Eight Simple Rules for Employing Disabled People

by dpreyde

Here are some guidelines for employers who have disabled employees- especially employees with Asperger’s Syndrome. Most of this stuff is honestly just common sense, but for some reason some folks think it’s a big fucking deal to employ retards.

1. It really fucking sucks to be the only disabled person around. I’ve had that experience in a workplace environment, and I’ve felt incredibly conspicuous and- whether or not this was in my head- I also felt condescended to. So: no tokenism. Have more than one disabled person. You should be aiming for diversity anyway.

2. Clear expectations. What is the job description? What are the employee’s responsibilities? What are the rules? Even the unspoken stuff and the implicit stuff needs to be clarified, both verbally and in writing.

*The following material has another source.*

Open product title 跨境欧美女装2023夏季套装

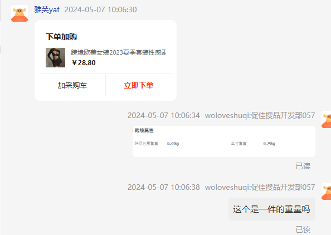point(118,52)
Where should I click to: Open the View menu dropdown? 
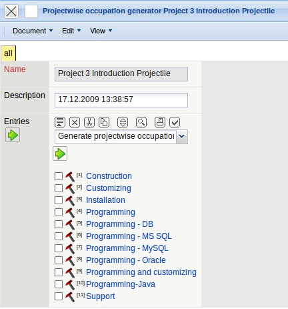[101, 31]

3. Clear hierarchy. Who reports to who? Who makes the rules? Who follows the rules? Are there any exceptions? All of this needs to be established both verbally and in writing on the first day (or before that).

4. Talk to the autistic person about what their needs are. Listen to them and take them seriously.

5. Sensory issues need to be attended to. One solution is to physically separate an autistic person’s workspace from other people’s. This could quite easily lead to awkwardness if done in a ham-fisted way (you’re quarantining the retard?), so talk to the autistic person about their needs and involve them in the process. Explain to other people in the workplace that you are separating the autistic person to help them be as productive as possible, as well as feel safe and secure. You already ensure these things for your other workers, so it isn’t a big deal.

5. Make them feel appreciated. You should be doing this with your employees anyway. Simple, clear, verbal praise: “I noticed you did _____, and I liked that because _____.” “I recognize you’re making an effort, and your effort is appreciated.” Things like that.

6. If you autistic employee fucks up, sit down and tell them in a straightforward manner the way in which they made a mistake, and how they could avoid doing that in the future. This is really easy stuff. I mean, for God’s sake, you’re probably doing this with your employees anyway.

7. I really hope that your autistic employees won’t get harassed or bullied due to their disability, because fuck, this is the 21st century. If management treats them fairly and equitably, it is less likely that there will be problems. You already have policies in place for workplace harassment, so make sure your autistic employees understand these policies and feel comfortable following the established protocol in reporting incidents. If they don’t or can’t follow it for whatever reason, accommodate them.

8. Understand that the problem is not within your disabled employee, but rather around your disabled employee.